Capsaicin-induced bronchial vasodilation in dogs: central and peripheral neural mechanisms

1993 
In 21 anesthetized dogs, we placed a flow probe around the right bronchial artery and examined changes in bronchial blood flow and bronchial vascular conductance when pulmonary C-fibers were stimulated by right atrial injection of capsaicin. When vagus nerves were intact, capsaicin evoked a pulmonary depressor chemoreflex and increased bronchial blood flow by 125% and bronchial vascular conductance by 175%; flow in an adjacent intercostal artery did not increase. Injection of color-coded microspheres revealed that blood flow to mucosa of lower trachea and to a peripheral bronchus doubled, whereas flow to posterior tracheal wall increased little. Cooling (to -1 degree C) or cutting cervical vagi (in 17 dogs) abolished the pulmonary chemoreflex and abolished all bronchial vascular effects in nine dogs but 33% of the vasodilation persisted in eight.

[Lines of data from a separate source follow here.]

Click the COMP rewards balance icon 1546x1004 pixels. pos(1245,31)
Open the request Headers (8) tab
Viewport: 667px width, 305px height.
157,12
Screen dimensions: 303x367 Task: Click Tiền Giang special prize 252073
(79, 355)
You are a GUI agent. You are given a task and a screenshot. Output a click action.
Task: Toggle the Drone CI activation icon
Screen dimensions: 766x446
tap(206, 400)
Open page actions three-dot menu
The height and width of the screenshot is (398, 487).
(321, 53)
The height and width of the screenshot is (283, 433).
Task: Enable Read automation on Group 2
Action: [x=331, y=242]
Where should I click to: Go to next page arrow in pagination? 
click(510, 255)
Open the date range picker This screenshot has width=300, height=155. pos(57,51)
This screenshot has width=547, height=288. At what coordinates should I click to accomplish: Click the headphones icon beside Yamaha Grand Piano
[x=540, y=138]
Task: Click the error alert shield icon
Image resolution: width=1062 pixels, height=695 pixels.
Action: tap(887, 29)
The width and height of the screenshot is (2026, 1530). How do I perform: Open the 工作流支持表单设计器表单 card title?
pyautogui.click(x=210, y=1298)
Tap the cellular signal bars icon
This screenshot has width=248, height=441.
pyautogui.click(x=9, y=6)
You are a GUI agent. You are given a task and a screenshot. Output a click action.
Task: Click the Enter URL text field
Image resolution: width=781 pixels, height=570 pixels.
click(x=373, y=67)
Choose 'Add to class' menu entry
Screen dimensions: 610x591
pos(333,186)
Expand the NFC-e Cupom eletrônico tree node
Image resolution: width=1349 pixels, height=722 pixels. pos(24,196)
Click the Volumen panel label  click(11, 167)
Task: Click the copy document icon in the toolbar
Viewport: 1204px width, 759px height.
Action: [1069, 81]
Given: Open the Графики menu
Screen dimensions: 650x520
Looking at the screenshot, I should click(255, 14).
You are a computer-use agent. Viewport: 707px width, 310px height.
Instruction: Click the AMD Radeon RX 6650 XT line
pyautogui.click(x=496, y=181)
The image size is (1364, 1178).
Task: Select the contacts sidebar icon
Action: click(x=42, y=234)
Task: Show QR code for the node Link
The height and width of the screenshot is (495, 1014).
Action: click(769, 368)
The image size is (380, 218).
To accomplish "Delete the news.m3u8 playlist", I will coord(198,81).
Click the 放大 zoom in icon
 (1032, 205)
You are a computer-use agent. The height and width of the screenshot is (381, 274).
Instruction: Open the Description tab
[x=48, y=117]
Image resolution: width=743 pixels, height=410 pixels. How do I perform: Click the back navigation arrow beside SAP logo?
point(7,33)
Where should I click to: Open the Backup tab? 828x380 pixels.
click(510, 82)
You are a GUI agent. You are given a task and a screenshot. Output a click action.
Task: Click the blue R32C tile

In five of six dogs, this persisting vasodilation was potentiated by phosphoramidon (a neutral endopeptidase inhibitor that retards breakdown of neuropeptides released by C-fibers). Atropine reduced the capsaicin-induced bronchial vasodilation by approximately 30%. We conclude that the bronchial vasodilation was largely due to a centrally mediated vagal reflex and that a neuropeptide-dependent axon-reflex component was also present in about one-half the dogs.